An excerpt from a dataset
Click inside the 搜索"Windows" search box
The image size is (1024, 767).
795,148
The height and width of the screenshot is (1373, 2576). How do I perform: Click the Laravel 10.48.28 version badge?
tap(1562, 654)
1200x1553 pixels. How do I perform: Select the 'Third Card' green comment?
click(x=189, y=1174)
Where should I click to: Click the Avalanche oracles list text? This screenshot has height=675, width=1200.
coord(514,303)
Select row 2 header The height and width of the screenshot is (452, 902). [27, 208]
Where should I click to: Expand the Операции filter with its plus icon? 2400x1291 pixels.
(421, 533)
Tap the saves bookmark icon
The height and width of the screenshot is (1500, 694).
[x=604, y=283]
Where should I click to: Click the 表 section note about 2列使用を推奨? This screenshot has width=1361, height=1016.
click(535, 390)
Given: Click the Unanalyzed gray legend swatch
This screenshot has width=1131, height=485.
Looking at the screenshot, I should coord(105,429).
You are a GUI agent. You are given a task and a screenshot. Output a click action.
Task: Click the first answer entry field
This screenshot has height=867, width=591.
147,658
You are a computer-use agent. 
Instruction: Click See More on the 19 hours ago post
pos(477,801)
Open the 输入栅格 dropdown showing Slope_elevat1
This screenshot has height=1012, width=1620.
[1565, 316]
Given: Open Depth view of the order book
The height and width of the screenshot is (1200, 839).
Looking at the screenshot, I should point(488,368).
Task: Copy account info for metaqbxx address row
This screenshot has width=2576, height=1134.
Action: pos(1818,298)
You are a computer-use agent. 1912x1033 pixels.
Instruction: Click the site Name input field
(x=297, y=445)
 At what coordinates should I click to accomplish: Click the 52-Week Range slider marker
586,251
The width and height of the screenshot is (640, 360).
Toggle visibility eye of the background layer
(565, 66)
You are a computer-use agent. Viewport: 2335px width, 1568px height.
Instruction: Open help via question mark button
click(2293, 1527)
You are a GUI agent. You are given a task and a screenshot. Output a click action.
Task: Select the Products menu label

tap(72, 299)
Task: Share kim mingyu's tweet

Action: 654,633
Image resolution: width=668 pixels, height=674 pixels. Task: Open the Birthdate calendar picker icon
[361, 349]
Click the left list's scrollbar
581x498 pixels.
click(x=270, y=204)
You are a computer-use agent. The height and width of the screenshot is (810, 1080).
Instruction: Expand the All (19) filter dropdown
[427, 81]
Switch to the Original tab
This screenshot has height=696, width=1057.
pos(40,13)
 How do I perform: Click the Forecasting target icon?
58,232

▶ **WHAT YOU WILL DO**
Copy out all of the data above exactly, line for line, without changing anything.

▶ **RESULT OF THIS TASK**
Click inside the 搜索"Windows" search box
The image size is (1024, 767).
795,148
The height and width of the screenshot is (1373, 2576). How do I perform: Click the Laravel 10.48.28 version badge?
tap(1562, 654)
1200x1553 pixels. How do I perform: Select the 'Third Card' green comment?
click(x=189, y=1174)
Where should I click to: Click the Avalanche oracles list text? This screenshot has height=675, width=1200.
coord(514,303)
Select row 2 header The height and width of the screenshot is (452, 902). [27, 208]
Where should I click to: Expand the Операции filter with its plus icon? 2400x1291 pixels.
(421, 533)
Tap the saves bookmark icon
The height and width of the screenshot is (1500, 694).
[x=604, y=283]
Where should I click to: Click the 表 section note about 2列使用を推奨? This screenshot has width=1361, height=1016.
click(535, 390)
Given: Click the Unanalyzed gray legend swatch
This screenshot has width=1131, height=485.
Looking at the screenshot, I should coord(105,429).
You are a GUI agent. You are given a task and a screenshot. Output a click action.
Task: Click the first answer entry field
This screenshot has height=867, width=591.
147,658
You are a computer-use agent. 
Instruction: Click See More on the 19 hours ago post
pos(477,801)
Open the 输入栅格 dropdown showing Slope_elevat1
This screenshot has height=1012, width=1620.
[1565, 316]
Given: Open Depth view of the order book
The height and width of the screenshot is (1200, 839).
Looking at the screenshot, I should point(488,368).
Task: Copy account info for metaqbxx address row
This screenshot has width=2576, height=1134.
Action: pos(1818,298)
You are a computer-use agent. 1912x1033 pixels.
Instruction: Click the site Name input field
(x=297, y=445)
 At what coordinates should I click to accomplish: Click the 52-Week Range slider marker
586,251
The width and height of the screenshot is (640, 360).
Toggle visibility eye of the background layer
(565, 66)
You are a computer-use agent. Viewport: 2335px width, 1568px height.
Instruction: Open help via question mark button
click(2293, 1527)
You are a GUI agent. You are given a task and a screenshot. Output a click action.
Task: Select the Products menu label

tap(72, 299)
Task: Share kim mingyu's tweet

Action: 654,633
Image resolution: width=668 pixels, height=674 pixels. Task: Open the Birthdate calendar picker icon
[361, 349]
Click the left list's scrollbar
581x498 pixels.
click(x=270, y=204)
You are a computer-use agent. The height and width of the screenshot is (810, 1080).
Instruction: Expand the All (19) filter dropdown
[427, 81]
Switch to the Original tab
This screenshot has height=696, width=1057.
pos(40,13)
 How do I perform: Click the Forecasting target icon?
58,232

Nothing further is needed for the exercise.